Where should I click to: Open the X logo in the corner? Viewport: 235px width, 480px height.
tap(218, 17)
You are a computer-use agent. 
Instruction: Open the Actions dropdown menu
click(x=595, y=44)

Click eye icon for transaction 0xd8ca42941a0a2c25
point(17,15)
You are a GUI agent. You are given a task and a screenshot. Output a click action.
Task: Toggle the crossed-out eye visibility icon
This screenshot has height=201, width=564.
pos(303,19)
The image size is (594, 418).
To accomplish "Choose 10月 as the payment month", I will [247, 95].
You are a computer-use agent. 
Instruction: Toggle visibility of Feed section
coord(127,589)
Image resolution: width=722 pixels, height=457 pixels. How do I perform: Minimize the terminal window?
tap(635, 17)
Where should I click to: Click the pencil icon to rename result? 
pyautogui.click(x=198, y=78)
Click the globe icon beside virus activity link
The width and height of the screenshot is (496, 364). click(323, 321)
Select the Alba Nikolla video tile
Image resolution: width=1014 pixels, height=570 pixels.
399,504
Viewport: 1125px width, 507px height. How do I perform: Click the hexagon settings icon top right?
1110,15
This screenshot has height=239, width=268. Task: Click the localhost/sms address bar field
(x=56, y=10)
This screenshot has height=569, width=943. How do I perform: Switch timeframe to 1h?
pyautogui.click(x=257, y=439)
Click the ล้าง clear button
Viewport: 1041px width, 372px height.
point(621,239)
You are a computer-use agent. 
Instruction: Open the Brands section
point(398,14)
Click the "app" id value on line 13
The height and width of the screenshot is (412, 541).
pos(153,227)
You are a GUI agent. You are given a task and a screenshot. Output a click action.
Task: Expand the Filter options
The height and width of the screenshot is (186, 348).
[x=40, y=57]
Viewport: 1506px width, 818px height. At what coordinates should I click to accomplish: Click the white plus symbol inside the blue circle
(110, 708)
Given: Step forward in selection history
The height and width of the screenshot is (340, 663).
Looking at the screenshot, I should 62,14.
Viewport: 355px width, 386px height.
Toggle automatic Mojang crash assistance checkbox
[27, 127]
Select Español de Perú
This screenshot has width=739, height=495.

DIRECTIONS FOR THIS TASK: Line by line, the data should be returned exactly as written.

ANSWER TO THIS TASK:
Where should I click to: Open the X logo in the corner? Viewport: 235px width, 480px height.
tap(218, 17)
You are a computer-use agent. 
Instruction: Open the Actions dropdown menu
click(x=595, y=44)

Click eye icon for transaction 0xd8ca42941a0a2c25
point(17,15)
You are a GUI agent. You are given a task and a screenshot. Output a click action.
Task: Toggle the crossed-out eye visibility icon
This screenshot has height=201, width=564.
pos(303,19)
The image size is (594, 418).
To accomplish "Choose 10月 as the payment month", I will [247, 95].
You are a computer-use agent. 
Instruction: Toggle visibility of Feed section
coord(127,589)
Image resolution: width=722 pixels, height=457 pixels. How do I perform: Minimize the terminal window?
tap(635, 17)
Where should I click to: Click the pencil icon to rename result? 
pyautogui.click(x=198, y=78)
Click the globe icon beside virus activity link
The width and height of the screenshot is (496, 364). click(323, 321)
Select the Alba Nikolla video tile
Image resolution: width=1014 pixels, height=570 pixels.
399,504
Viewport: 1125px width, 507px height. How do I perform: Click the hexagon settings icon top right?
1110,15
This screenshot has height=239, width=268. Task: Click the localhost/sms address bar field
(x=56, y=10)
This screenshot has height=569, width=943. How do I perform: Switch timeframe to 1h?
pyautogui.click(x=257, y=439)
Click the ล้าง clear button
Viewport: 1041px width, 372px height.
point(621,239)
You are a computer-use agent. 
Instruction: Open the Brands section
point(398,14)
Click the "app" id value on line 13
The height and width of the screenshot is (412, 541).
pos(153,227)
You are a GUI agent. You are given a task and a screenshot. Output a click action.
Task: Expand the Filter options
The height and width of the screenshot is (186, 348).
[x=40, y=57]
Viewport: 1506px width, 818px height. At what coordinates should I click to accomplish: Click the white plus symbol inside the blue circle
(110, 708)
Given: Step forward in selection history
The height and width of the screenshot is (340, 663).
Looking at the screenshot, I should 62,14.
Viewport: 355px width, 386px height.
Toggle automatic Mojang crash assistance checkbox
[27, 127]
Select Español de Perú
This screenshot has width=739, height=495.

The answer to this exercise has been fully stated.